SEOUL (Reuters) – Korea Zinc‘s new share sale plan, which was announced on Oct 30 and worth around $1.8 billion, has been suspended due to a revision order by the South Korean financial regulator, a regulatory filing said on Wednesday.
This means the overall schedule related to the share sale may be changed, and if the company failed to submit a revised share sale plan within three months, it will be considered withdrawn, the filing said.
In a separate notice, the Financial Supervisory Service (FSS) said the share sale plan lacked sufficient description of the purpose and decision-making process, as well as the process of due diligence by the bookrunner, while it also noted discrepancies with the company’s earlier tender offer filing.

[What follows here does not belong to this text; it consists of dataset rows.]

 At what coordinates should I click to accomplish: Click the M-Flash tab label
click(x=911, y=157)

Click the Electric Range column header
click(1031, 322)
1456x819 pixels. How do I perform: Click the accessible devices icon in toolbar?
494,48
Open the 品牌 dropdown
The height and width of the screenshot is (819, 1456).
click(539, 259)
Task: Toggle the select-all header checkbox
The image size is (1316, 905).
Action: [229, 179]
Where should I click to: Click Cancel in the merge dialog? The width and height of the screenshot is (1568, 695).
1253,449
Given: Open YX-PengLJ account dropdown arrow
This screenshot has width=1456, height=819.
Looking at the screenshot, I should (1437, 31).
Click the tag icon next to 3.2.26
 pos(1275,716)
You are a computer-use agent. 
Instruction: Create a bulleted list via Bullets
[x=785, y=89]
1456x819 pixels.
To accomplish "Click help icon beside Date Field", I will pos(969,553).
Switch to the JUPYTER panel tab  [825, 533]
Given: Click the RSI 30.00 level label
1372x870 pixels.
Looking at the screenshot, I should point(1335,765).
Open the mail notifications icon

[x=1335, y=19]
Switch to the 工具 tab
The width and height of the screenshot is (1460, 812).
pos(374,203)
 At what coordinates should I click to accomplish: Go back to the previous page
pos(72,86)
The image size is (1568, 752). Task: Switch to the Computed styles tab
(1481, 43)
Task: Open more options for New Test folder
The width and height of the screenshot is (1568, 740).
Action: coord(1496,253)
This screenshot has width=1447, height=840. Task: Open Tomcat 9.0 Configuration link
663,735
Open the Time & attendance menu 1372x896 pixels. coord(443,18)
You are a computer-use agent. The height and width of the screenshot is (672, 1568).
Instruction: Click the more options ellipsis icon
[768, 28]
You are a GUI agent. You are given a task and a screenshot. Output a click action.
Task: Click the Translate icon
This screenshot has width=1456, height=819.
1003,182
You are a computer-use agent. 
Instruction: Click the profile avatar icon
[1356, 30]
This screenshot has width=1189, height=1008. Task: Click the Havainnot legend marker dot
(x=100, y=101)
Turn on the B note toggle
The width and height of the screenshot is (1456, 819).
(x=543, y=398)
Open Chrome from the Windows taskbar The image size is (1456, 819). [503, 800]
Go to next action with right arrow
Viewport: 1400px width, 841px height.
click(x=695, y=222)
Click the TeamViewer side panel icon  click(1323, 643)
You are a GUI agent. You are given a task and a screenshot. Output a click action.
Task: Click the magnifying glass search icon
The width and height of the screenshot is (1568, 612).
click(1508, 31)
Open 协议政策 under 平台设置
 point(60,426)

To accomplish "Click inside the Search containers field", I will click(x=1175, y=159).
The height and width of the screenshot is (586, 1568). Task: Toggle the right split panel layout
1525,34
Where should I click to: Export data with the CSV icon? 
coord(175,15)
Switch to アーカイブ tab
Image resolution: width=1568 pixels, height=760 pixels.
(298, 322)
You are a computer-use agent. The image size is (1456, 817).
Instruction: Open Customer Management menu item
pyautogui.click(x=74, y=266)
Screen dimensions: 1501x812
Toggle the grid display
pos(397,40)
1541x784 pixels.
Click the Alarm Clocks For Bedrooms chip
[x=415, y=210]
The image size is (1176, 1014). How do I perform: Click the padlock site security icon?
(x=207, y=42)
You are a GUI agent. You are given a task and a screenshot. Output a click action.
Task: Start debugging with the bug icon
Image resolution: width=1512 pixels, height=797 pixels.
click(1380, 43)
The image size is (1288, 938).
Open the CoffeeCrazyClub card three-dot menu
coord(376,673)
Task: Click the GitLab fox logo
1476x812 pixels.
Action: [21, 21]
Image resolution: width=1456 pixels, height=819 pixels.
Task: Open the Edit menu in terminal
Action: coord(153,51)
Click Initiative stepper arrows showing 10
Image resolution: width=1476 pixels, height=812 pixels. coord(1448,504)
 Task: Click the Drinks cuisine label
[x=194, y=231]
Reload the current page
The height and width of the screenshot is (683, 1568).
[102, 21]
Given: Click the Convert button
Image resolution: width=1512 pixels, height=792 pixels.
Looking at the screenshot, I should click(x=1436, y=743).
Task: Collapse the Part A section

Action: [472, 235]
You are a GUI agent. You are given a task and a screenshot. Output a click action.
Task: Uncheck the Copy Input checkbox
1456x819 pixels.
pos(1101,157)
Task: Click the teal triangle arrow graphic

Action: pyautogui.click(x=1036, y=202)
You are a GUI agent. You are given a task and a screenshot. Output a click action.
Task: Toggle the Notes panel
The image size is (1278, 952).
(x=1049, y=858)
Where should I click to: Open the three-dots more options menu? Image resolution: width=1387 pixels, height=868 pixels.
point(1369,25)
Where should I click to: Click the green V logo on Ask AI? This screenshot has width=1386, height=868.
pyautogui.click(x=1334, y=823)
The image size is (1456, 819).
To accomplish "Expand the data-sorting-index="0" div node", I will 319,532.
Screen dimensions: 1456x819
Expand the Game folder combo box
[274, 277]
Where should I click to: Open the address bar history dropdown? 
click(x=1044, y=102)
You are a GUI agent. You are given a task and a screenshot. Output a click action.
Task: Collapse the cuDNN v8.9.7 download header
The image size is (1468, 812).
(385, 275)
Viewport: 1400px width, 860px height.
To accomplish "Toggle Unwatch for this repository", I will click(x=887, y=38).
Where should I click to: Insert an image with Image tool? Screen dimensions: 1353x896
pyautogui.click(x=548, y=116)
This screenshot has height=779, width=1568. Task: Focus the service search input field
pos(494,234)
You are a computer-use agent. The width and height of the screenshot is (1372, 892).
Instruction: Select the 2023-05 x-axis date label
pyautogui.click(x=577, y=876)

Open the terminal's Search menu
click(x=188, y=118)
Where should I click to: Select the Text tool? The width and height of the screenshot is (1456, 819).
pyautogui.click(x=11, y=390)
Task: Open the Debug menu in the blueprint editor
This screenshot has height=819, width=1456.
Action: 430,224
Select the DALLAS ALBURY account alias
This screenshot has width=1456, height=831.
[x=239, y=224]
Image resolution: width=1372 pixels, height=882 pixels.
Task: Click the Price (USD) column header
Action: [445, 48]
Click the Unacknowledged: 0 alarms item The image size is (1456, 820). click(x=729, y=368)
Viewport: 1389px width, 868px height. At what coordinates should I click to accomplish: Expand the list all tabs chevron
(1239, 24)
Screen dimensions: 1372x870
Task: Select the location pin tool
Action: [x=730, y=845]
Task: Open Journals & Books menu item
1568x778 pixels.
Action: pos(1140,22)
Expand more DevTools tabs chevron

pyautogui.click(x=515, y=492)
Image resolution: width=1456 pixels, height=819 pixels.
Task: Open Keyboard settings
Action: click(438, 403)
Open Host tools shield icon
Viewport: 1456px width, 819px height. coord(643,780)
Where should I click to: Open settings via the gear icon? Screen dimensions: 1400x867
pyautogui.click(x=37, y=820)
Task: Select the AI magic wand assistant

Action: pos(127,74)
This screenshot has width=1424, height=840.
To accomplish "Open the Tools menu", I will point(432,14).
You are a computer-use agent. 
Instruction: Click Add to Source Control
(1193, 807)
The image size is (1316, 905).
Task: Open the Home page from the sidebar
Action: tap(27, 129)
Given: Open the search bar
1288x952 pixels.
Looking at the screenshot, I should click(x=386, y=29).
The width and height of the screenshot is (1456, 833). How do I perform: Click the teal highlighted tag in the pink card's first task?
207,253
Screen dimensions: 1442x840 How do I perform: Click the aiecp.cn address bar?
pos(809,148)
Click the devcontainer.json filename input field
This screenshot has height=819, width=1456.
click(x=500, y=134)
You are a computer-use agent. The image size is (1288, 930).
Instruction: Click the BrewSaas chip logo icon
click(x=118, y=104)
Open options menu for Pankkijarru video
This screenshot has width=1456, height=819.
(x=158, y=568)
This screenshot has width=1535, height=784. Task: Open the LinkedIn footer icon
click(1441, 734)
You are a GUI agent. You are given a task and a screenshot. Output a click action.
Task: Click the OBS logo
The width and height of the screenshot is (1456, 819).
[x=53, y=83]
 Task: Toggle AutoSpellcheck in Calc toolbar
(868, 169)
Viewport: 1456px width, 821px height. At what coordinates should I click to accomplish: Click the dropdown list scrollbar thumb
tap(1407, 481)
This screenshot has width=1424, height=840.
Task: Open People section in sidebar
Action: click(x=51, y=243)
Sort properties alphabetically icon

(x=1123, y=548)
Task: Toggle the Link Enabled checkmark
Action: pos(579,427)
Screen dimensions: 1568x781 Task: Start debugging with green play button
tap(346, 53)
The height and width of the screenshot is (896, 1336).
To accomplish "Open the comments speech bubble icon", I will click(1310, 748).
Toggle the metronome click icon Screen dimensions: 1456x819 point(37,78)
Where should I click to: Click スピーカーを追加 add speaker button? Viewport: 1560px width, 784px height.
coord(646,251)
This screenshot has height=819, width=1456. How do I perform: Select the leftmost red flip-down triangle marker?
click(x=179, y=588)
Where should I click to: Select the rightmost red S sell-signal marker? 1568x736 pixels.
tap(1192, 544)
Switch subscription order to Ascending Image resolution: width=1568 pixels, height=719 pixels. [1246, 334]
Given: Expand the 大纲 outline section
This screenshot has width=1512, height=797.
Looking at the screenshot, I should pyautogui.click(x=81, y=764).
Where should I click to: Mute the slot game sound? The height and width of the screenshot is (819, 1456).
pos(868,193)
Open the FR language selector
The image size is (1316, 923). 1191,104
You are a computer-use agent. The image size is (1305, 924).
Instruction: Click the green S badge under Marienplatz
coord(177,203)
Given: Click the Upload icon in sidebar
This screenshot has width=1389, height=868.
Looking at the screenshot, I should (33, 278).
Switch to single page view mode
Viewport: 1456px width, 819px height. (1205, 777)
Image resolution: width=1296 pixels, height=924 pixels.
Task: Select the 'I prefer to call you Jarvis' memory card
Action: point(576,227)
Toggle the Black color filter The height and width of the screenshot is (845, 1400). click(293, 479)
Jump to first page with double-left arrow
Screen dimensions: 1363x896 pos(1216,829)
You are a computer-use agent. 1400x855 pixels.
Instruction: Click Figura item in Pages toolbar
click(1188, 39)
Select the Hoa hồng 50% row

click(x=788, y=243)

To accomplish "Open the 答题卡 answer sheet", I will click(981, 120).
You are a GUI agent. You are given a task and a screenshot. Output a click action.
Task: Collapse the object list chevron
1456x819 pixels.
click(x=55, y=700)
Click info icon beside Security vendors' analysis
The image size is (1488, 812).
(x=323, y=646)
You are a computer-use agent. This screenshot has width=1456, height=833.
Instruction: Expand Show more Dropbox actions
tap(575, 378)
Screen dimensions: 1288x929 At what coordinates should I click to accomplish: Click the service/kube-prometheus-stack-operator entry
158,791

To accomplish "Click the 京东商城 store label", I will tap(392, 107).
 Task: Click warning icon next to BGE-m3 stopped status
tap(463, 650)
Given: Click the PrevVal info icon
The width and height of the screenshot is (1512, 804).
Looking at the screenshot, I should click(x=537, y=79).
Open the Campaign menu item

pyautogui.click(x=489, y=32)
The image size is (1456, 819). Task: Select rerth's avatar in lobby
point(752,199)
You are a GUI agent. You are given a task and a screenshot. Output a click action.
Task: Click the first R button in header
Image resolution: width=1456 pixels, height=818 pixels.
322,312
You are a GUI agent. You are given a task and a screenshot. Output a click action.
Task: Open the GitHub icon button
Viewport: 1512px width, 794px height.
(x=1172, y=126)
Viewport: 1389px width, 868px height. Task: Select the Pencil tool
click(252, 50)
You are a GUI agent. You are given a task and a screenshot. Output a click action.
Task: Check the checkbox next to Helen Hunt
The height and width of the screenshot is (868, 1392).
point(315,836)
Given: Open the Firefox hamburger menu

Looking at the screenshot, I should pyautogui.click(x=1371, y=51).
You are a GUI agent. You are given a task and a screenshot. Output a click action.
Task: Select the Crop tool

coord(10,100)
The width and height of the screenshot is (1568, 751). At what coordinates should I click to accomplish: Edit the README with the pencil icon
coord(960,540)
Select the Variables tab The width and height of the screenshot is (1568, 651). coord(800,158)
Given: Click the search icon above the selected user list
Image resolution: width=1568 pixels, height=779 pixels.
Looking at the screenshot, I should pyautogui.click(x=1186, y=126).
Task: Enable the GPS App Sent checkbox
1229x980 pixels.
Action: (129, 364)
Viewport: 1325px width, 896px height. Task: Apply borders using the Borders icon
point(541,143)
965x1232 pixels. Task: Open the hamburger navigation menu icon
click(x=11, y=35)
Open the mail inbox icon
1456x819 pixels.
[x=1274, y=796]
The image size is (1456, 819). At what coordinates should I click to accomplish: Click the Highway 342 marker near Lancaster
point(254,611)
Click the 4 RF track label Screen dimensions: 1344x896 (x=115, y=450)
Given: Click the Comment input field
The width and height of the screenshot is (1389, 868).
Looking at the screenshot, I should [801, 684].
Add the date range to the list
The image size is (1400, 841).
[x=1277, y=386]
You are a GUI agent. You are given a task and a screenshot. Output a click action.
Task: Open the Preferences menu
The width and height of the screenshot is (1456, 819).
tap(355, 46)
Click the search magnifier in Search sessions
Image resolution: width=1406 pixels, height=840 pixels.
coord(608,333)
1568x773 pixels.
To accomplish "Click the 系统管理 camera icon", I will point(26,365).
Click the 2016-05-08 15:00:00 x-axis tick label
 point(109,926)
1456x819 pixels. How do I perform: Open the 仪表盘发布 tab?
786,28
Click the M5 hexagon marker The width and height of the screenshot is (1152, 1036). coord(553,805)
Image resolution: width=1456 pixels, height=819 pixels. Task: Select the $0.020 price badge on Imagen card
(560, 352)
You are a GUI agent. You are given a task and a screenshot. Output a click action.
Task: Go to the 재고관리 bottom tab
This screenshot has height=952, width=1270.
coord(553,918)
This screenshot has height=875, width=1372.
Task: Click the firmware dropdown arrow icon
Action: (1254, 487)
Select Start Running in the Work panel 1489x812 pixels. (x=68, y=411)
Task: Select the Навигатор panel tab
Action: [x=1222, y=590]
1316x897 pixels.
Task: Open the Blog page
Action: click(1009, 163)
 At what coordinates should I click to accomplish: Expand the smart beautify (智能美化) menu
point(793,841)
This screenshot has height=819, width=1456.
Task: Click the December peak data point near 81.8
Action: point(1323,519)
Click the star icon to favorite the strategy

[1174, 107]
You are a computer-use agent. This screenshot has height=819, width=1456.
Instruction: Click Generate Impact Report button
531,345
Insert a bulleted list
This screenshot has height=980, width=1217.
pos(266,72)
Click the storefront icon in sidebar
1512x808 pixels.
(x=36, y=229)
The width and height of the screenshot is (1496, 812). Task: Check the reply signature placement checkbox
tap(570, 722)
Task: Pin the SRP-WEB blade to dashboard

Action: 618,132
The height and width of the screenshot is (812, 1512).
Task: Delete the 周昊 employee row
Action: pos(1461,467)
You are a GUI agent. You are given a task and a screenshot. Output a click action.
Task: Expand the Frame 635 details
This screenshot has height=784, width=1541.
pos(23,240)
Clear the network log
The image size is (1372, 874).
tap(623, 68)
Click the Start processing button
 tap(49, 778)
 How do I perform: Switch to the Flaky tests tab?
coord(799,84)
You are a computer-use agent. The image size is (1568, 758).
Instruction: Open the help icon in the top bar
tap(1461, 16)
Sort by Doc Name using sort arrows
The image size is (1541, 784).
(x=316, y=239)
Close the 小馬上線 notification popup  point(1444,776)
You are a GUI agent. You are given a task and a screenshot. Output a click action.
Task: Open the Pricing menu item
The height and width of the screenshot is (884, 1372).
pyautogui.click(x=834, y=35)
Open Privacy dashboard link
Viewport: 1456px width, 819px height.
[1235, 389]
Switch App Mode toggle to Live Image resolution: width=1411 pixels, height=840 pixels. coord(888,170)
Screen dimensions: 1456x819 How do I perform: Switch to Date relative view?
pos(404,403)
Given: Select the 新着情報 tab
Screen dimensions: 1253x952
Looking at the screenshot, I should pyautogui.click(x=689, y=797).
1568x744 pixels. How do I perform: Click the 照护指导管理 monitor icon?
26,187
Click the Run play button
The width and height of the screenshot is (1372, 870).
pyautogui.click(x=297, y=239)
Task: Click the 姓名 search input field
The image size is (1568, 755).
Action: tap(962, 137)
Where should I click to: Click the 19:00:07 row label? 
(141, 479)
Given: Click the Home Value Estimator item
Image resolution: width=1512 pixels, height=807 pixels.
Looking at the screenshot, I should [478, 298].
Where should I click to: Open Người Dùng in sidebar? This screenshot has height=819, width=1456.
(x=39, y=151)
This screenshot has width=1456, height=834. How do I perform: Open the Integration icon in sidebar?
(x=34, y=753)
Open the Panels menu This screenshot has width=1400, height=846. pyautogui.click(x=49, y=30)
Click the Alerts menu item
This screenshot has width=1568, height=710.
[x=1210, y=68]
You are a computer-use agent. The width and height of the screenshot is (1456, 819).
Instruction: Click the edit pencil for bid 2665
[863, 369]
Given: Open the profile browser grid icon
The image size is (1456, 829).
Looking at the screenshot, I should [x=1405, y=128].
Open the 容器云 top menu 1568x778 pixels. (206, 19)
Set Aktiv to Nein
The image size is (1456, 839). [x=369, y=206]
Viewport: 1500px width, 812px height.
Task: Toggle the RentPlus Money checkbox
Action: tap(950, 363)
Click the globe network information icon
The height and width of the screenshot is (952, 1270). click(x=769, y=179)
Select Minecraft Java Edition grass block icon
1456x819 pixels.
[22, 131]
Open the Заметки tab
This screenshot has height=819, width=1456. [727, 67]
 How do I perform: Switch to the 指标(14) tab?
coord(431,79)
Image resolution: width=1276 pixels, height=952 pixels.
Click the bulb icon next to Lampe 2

The world’s top zinc refiner said on Oct 30 it planned to issue new stock worth about $1.8 billion just two days after it bought back shares at a higher price.
That prompted the FSS to launch a probe to determine whether Korea Zinc’s decision to issue new shares involved any unfair practices.
In response to the regulator’s investigation launch, Korea Zinc said last week “the concerns raised about the potential issues in the process of pursuing this public offering are completely unfounded” and “considerations for a public offering took place after the share buy-back expired on Oct 23.”
After the filing on Wednesday, a Korea Zinc spokesperson said it will make its utmost efforts to resolve market confusion and misunderstanding after reviewing the FSS’ demand.
Run by the Choi family, Korea Zinc has been in a bitter fight to control the $18 billion zinc empire with the co-founding Chang family, whose conglomerate Young Poong made an initial joint offer with private equity firm MBK Partners in September.
Shares in Korea Zinc fell as much as 8% shortly after the filing, erasing earlier gains.